Although there are many potential benefits of AI, there are also many barriers. We developed the acronym “BARRIERS” to summarize some major challenges in this field: Babies, Analytics, Reactors, Reassurance, Integration, Equipment, Re-education, and Space.83 Babies themselves can complicate the development and deployment of early warning systems for sepsis since they cannot announce that they feel sick, and their signs of sepsis are non-specific and overlap with normal preterm physiology. This creates the problem of false alarms in a unit already prone to alarm fatigue.84,85 Another barrier, “Analytics,” refers to the difficulty in creating models due to heterogeneity of event identification, variable selection, and modeling techniques, as previously discussed in this review. “Reactors” are the model users, NICU clinicians with varied education, experience, and responsibilities. The barrier, in this case, is the difficulty in displaying data and clinical decision support in a way that is effective for a broad range of clinicians. “Reassurance” can be a problem with AI models if a low-risk score falsely reassures the clinical team faced with an infant with significant signs of illness, leading to a delay in treatment. “Integration” refers to the challenge of introducing an AI model without creating too many distracting false alarms. One way to mitigate alarm fatigue yet assure that critical information is transmitted to the right person is to have a centralized clinical team that reviews alerts and determines which ones should be transmitted to the care team,86 an approach that may not be broadly feasible. The “E” in BARRIERS is equipment that must be integrated into the clinical workflow. Once the system is integrated, education and “Re-education” for users are critically important to assure proper implementation. And finally, “Space” can be a barrier since the NICU bedside may already be crowded with equipment and monitors. A new sepsis prediction system needs to be positioned in such a way to be noticeable but not overwhelming.

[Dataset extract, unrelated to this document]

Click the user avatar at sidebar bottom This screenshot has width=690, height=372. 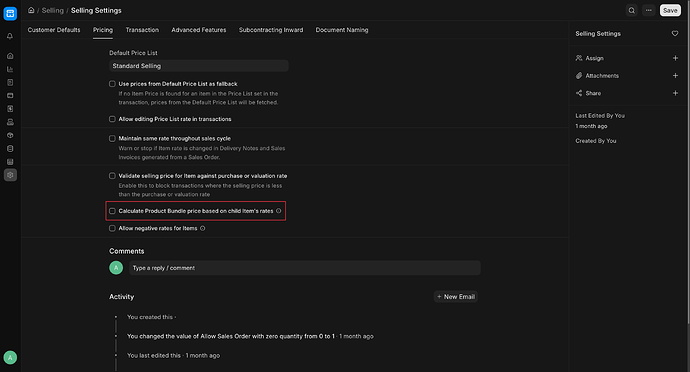pos(10,357)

In the case of an AI system that is shown to improve patient outcomes, implementation relies on hospital administrators and clinicians “buying in.” A survey-based study of continuous predictive monitoring reported that users had positive engagement with the system if they trusted the data used in the model and if they understood the science behind the model outputs.87 This is the basis for the term “explainable AI” which some view as essential for clinicians to utilize the system, although others argue that methods to make models explainable sacrifice their performance.88 A final consideration is that AI systems may introduce unintended consequences such as inappropriate testing and therapies. Further research is needed to characterize (or differentiate) how sepsis AI models perform in events of non-specific clinical deterioration versus culture-proven sepsis.

Conclusion

Sepsis AI is a way to analyze and present data to clinicians for earlier detection and treatment leading to improved patient outcomes. If properly developed and implemented, AI systems can alert clinicians to a change in a patient’s condition that warrants a bedside evaluation. At that point, human intelligence and experience can combine computer-generated risk information with what they see and what they know to make the best decisions for individual patients.